Information to be gained from chest radiographs includes (1) heart size and silhouette, (2) enlargement of specific cardiac chambers, (3) pulmonary blood flow (PBF) or pulmonary vascular markings (PVM), and (4) other information regarding lung parenchyma, spine, bony thorax, abdominal situs, and so on.
Heart size: The cardiothoracic (CT) ratio is obtained by dividing the largest transverse diameter of the heart by the widest internal diameter of the chest ( Fig. 3.1 ). The CT ratio is calculated by the following formula.
CT ratio = (A + B)/C
A CT ratio of more than 0.5 beyond infancy is considered to indicate cardiomegaly. However, the CT ratio cannot be used with any accuracy in neonates and small infants, in whom a good inspiratory chest film is rarely obtained.
Normal cardiac silhouette: The structures that form the cardiac borders in the posteroanterior and lateral projections of a chest radiograph are shown in Fig. 3.2 . In the neonate, however, a typical normal cardiac silhouette as shown in Fig. 3.2 is rarely seen because of the presence of a large thymus.
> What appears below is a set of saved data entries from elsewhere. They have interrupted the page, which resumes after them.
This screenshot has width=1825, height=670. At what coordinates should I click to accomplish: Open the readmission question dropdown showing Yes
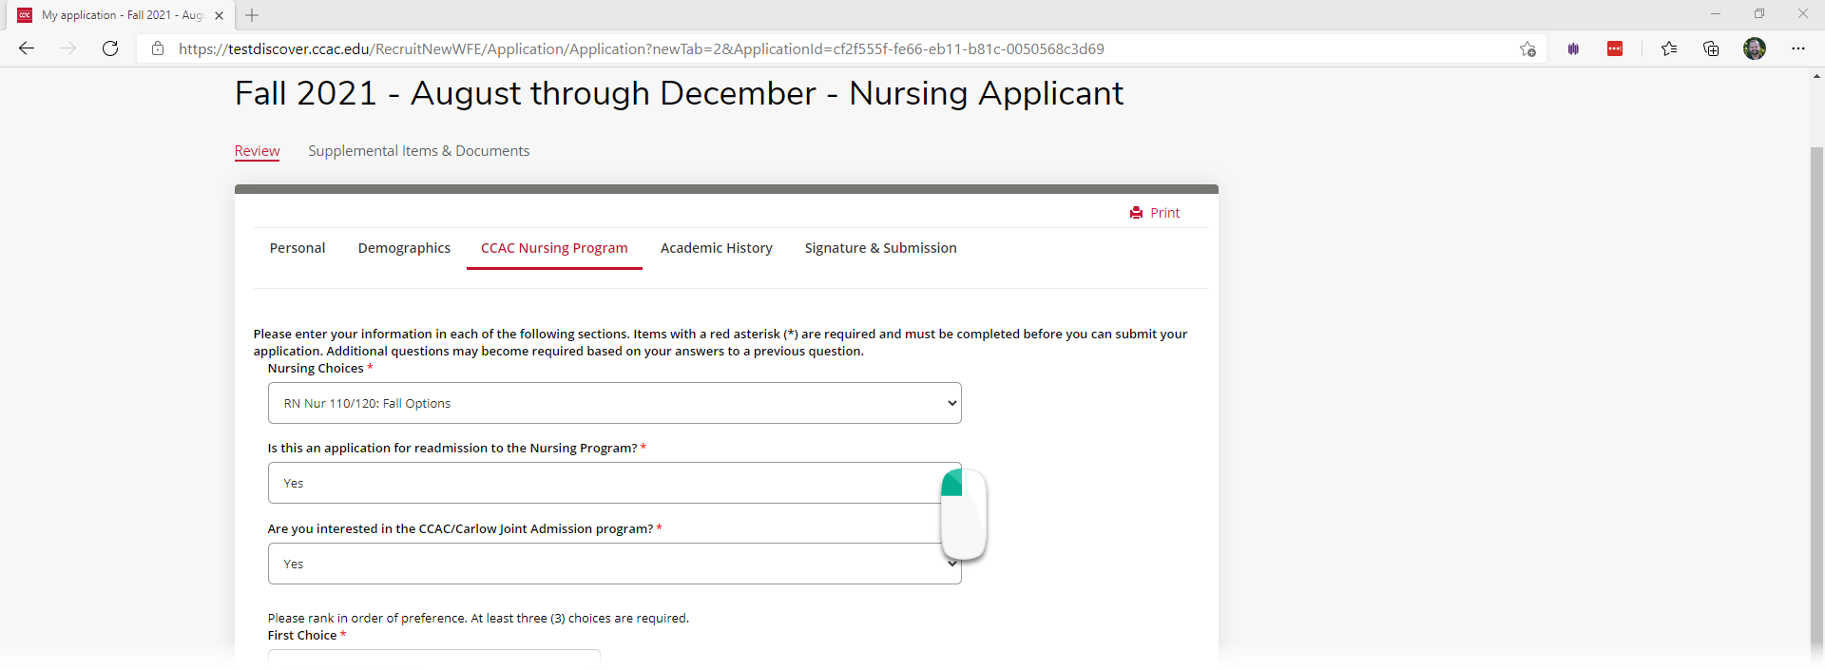(x=614, y=483)
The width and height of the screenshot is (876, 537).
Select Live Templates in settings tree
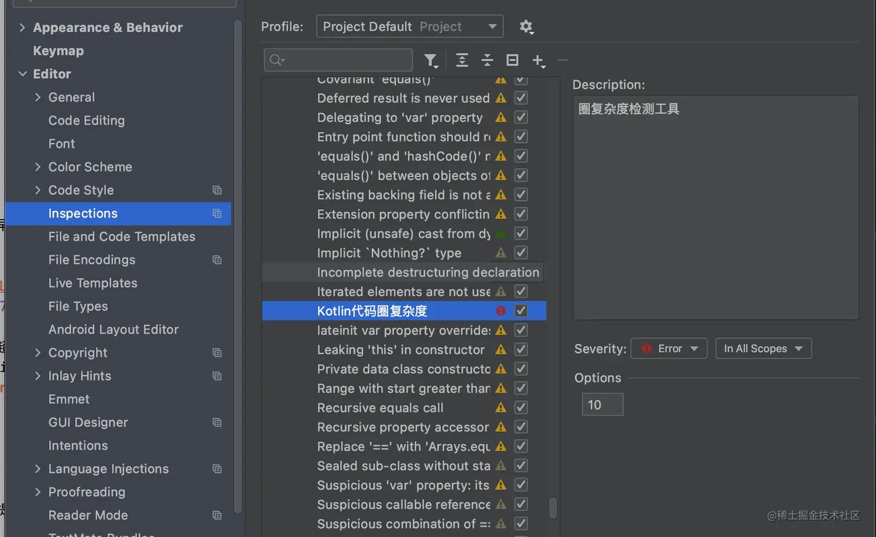click(93, 283)
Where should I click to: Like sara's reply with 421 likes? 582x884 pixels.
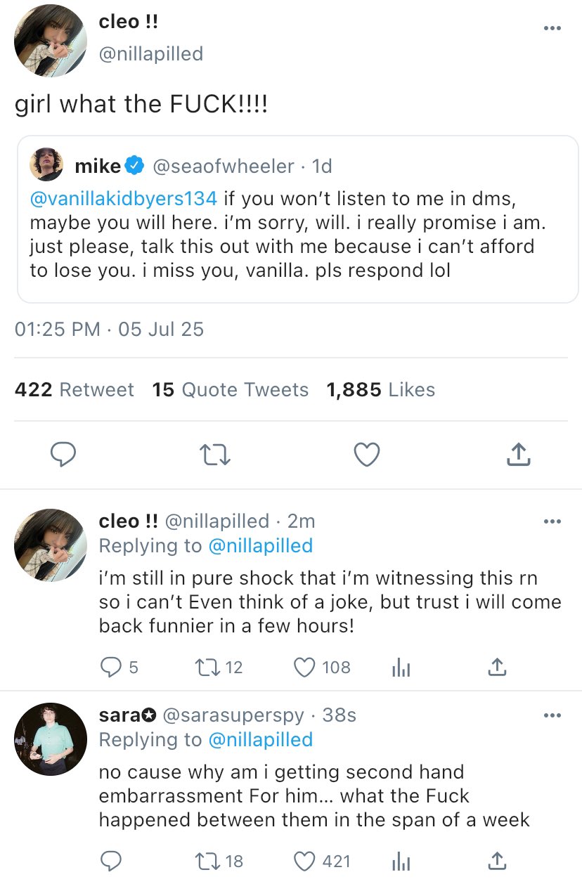pyautogui.click(x=321, y=861)
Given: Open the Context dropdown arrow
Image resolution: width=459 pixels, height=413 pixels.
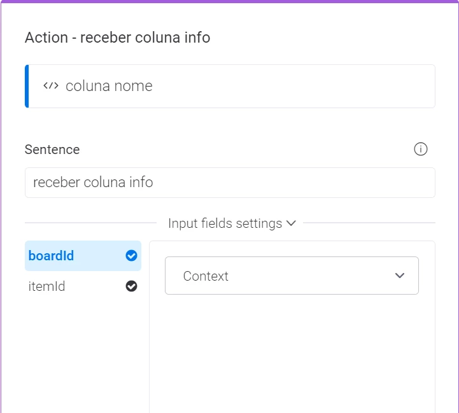Looking at the screenshot, I should pos(400,276).
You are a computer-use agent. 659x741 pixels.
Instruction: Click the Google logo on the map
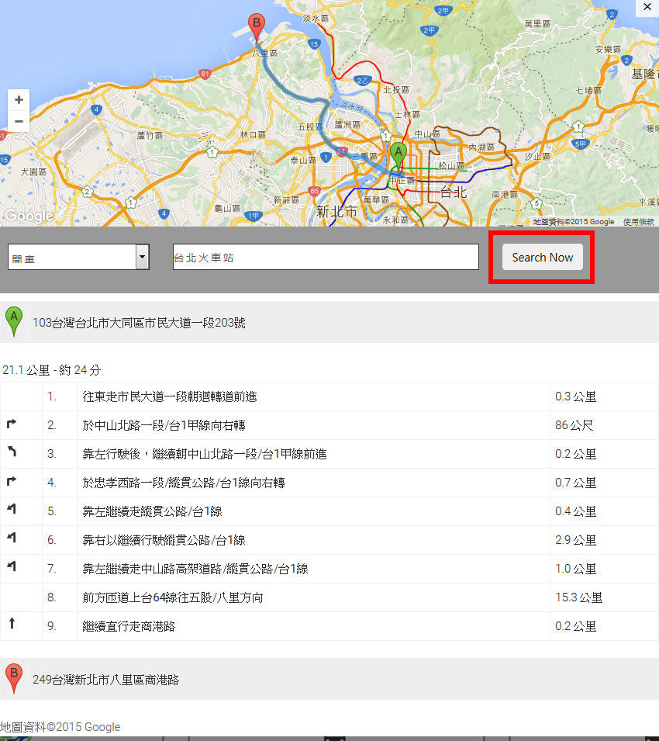27,216
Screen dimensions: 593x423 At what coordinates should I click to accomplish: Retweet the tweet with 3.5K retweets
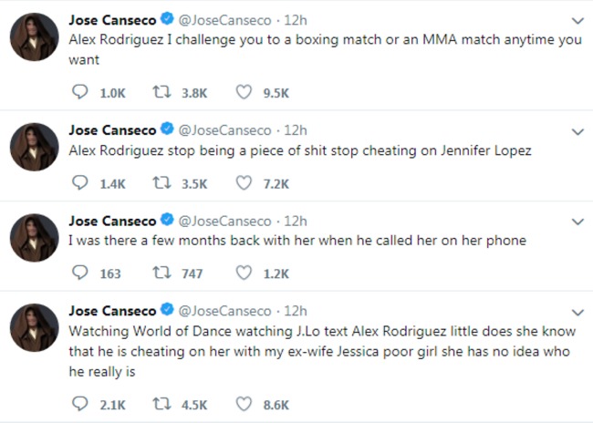tap(161, 183)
Abnormal cardiac silhouette: The overall shape of the heart sometimes provides important clues to the type of cardiac defect ( Fig. 3.3 ).
Boot-shaped heart with decreased PVM is seen in infants with cyanotic TOF and in some infants with tricuspid atresia ( Fig. 3.3A ).
Narrow waist and egg-shaped heart with increased PVM in a cyanotic infant strongly suggest TGA ( Fig. 3.3B ).
Snowman sign with increased PVM is seen in infants with the supracardiac type of TAPVR ( Fig. 3.3C ).